Like many people these days, I’m frustrated and sad. I’m also lucky enough to be bored. But I’m too lazy to exercise, too unfocussed to read (or write the novel I imagine I should be writing), too antsy for yet more mindless scrolling.
What I really want is to exert some physical control over this nebulous state. When will it end? Will there ever be school again?
My plan was to have O reading or working in his math book while I did yard work. But he only wants to play a game on my phone. It’s called Plants vs. Zombies and I say no again. He wails I hate you, you’re so unfair and I go to the garage to get the rake.
Soon the full dimension of the undertaking becomes apparent. This can’t be the way you do it, can it? Actually rake every single individual leaf?

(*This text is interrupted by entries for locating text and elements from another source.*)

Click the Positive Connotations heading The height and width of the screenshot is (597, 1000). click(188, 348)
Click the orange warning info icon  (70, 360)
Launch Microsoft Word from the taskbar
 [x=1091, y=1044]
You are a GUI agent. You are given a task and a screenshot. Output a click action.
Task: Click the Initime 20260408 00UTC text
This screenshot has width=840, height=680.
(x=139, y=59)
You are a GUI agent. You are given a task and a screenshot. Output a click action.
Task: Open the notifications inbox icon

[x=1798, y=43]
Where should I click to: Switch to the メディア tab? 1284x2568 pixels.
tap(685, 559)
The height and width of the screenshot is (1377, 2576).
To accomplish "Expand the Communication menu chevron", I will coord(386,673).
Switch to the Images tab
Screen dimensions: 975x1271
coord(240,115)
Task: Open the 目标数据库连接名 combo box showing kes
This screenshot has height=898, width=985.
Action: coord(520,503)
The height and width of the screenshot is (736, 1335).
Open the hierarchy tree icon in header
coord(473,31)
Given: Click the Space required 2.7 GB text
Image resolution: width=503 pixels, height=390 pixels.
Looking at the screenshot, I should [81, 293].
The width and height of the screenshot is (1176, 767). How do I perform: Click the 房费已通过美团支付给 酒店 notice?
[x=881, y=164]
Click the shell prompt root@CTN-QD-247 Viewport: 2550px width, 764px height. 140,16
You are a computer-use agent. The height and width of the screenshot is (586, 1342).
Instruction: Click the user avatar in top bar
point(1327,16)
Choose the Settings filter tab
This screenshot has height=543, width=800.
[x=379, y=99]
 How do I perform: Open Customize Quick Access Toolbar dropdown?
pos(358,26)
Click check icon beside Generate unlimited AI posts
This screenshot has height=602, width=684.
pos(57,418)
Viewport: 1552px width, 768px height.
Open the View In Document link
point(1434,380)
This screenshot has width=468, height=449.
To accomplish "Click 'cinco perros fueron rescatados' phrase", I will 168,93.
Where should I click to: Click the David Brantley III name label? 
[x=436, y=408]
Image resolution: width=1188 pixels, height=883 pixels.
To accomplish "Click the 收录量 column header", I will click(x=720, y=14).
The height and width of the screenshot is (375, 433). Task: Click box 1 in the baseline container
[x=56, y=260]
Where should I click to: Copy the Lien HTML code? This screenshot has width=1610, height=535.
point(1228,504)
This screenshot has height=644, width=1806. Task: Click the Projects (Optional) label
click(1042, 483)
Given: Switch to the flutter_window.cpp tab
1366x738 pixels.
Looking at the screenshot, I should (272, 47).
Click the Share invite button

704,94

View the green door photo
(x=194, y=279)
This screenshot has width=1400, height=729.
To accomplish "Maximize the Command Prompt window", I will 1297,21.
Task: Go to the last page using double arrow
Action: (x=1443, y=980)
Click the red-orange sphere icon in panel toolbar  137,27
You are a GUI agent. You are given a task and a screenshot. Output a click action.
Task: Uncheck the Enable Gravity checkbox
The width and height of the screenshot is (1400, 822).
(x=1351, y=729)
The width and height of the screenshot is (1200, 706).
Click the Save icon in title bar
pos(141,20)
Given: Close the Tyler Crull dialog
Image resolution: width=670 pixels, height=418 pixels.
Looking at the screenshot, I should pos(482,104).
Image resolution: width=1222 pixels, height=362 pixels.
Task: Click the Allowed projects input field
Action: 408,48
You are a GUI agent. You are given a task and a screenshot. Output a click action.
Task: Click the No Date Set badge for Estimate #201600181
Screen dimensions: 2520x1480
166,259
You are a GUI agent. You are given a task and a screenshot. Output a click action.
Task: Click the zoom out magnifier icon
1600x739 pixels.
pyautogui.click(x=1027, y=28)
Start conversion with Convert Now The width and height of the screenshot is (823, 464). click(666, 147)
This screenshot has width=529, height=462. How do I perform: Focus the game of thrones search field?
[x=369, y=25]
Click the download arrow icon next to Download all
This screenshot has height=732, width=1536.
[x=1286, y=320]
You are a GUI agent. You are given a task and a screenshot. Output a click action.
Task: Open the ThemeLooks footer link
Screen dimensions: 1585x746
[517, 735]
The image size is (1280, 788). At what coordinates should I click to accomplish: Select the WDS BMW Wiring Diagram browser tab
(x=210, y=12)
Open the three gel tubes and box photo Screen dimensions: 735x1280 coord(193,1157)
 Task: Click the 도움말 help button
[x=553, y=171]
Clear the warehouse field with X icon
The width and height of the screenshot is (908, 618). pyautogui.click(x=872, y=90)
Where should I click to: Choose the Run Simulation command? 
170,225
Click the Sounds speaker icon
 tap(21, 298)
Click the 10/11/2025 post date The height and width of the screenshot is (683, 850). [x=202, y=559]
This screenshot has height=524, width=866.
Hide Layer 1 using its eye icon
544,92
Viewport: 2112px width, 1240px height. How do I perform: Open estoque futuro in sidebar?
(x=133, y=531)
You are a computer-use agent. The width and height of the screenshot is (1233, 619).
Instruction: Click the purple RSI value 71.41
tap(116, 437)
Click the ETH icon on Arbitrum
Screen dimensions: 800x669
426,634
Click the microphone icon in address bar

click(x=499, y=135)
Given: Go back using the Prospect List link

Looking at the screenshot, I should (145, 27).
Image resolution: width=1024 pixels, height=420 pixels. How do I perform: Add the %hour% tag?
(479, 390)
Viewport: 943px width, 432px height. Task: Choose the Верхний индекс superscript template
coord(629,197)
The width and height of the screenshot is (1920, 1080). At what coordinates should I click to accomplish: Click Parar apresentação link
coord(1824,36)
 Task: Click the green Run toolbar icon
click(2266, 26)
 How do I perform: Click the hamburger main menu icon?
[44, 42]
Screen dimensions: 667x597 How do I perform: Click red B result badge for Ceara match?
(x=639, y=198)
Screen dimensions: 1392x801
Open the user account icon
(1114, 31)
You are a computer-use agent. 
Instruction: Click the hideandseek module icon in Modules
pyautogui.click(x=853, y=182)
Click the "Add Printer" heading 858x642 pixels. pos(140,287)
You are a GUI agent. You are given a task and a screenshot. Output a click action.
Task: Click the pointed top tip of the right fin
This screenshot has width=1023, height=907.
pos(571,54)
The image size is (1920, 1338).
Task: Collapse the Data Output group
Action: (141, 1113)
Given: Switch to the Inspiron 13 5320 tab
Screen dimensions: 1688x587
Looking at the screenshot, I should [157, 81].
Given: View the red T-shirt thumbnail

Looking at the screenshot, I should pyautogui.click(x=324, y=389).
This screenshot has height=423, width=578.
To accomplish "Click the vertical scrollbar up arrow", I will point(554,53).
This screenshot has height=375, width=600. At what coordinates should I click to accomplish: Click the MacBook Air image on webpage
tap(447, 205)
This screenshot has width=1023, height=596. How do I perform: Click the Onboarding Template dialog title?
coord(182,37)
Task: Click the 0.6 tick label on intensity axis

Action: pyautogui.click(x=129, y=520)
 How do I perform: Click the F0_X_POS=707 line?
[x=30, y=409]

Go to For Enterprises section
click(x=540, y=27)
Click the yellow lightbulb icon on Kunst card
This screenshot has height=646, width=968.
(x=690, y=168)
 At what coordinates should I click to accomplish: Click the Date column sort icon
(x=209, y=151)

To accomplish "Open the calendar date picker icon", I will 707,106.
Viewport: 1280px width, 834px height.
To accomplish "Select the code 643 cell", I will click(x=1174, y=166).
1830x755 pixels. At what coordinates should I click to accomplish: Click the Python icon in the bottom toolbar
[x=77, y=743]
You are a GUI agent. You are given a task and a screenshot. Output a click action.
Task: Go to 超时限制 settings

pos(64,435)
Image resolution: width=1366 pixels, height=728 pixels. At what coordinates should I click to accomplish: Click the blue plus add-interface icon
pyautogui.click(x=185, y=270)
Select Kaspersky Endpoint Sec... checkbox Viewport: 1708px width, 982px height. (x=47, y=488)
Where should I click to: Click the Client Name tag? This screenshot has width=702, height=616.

A blister begins to form between my thumb and forefinger. Sandy soil settles into my boots. My thoughts lift and swirl as I surrender to the monotony.Soon I’m thinking of A, my BFF for nearly 48 years. She always had to rake or mow her parents’ vast back yard before she was allowed to go out. She complained about it at the time but I suspect she might have secretly enjoyed it.
A lives in Ireland now, where she and her husband run what I would call a gardening empire. As if by magic a text arrives from her.
How goes it?
Just thinking of you. Raking!
Haha.
What’s your technique? Small piles or big piles?
Have to figure that one out for yourself.
I can’t seem to figure anything out. O is driving me crazy,
only wants to play games on my phone.
Teach him how to build a leaf house.
A what?
You don’t remember??
Then I do.
A and I wear patched corduroys and striped turtlenecks. Everything is rust colored and faded because this is a memory of autumn in the 1970’s. My parents are still married. I still live a block away from A, in the house with the cherry tree. We are five or six.
There are crushed leaves in our tangled hair. Using our hands, we form lines from the piles of garden debris my dad has raked. These lines are the walls of houses. We are making blueprints, envisioning the future.
My dad is annoyed because he will have to rake it all up again, but we don’t worry about dead leaves. They don’t smell like the past. Not yet.O yanks me back to the present with more begging. I finally give up and let him play Plants vs. Zombies, failing at home schooling yet again.
The wind is picking up, scattering the leaves as I attempt to shovel them into the wheelbarrow. And the trees are all budding with new growth now, but soon enough more leaves will drop. It’s nature, after all; how can I expect to win?
The futility of my action is obvious, but it gives me a sense of purpose anyway. And at least for today, I’ve given up on the illusion of control.